+++ Texte de lecture
Et si fruits et légumes étaient cultivés en intérieur, sans terre et presque sans intervention humaine ? Et si c’était l’une des réponses les plus efficaces au défi climatique et environnemental ?
Moonshots est un nouveau rendez-vous sur Clubic qui vise à vous faire découvrir ou mieux connaître des technologies et des projets innovants, ultra-ambitieux et futuristes — mais qui pourraient changer beaucoup de choses. Idées improbables, innovations de rupture et solutions crédibles : de quoi faire (un peu) rêver à un monde meilleur, un mercredi sur deux.
« Fermes robotiques », « verticales », « urbaines »... Les expressions ne manquent pas pour désigner des installations agricoles d’un genre nouveau, apparues depuis quelques années. Leur principe est de mettre à profit les technologies les plus avancées, dans des espaces fermés et contrôlés, pour développer une agriculture automatisée et à l’impact environnemental réduit.
++++++
*Consigne*
Réécrivez le passage du texte sur l'agriculture en intérieur qui va de « Et si fruits » jusqu'à « mercredi sur deux. », en remplaçant « mercredi » par « vendredi ». Les lignes ne jouent aucun rôle dans ce travail.
+++ Lignes fournies
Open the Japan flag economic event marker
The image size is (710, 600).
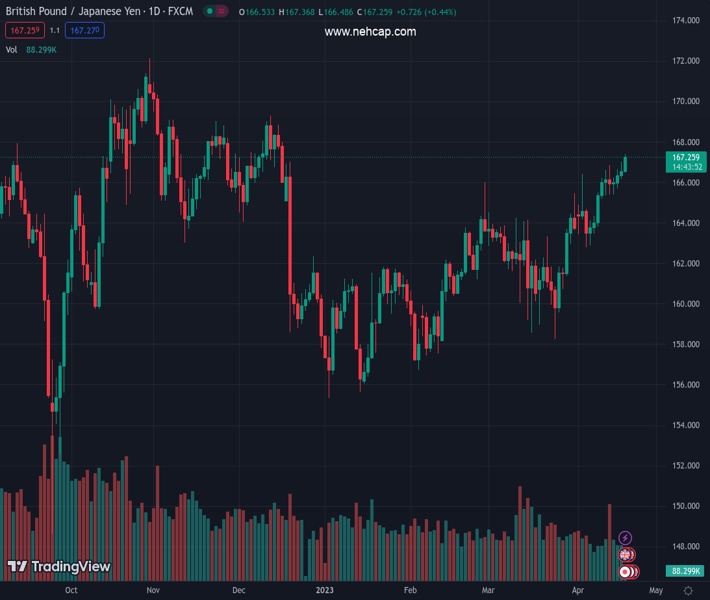pos(626,571)
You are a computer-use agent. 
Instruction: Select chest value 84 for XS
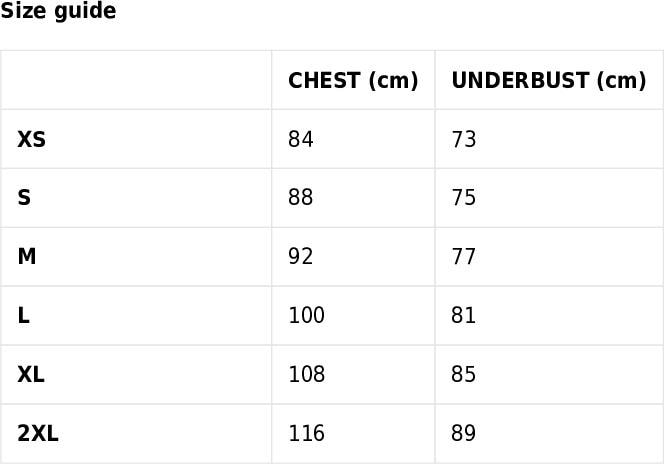click(301, 139)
++++++
*Réponse*
Et si fruits et légumes étaient cultivés en intérieur, sans terre et presque sans intervention humaine ? Et si c’était l’une des réponses les plus efficaces au défi climatique et environnemental ?
Moonshots est un nouveau rendez-vous sur Clubic qui vise à vous faire découvrir ou mieux connaître des technologies et des projets innovants, ultra-ambitieux et futuristes — mais qui pourraient changer beaucoup de choses. Idées improbables, innovations de rupture et solutions crédibles : de quoi faire (un peu) rêver à un monde meilleur, un vendredi sur deux.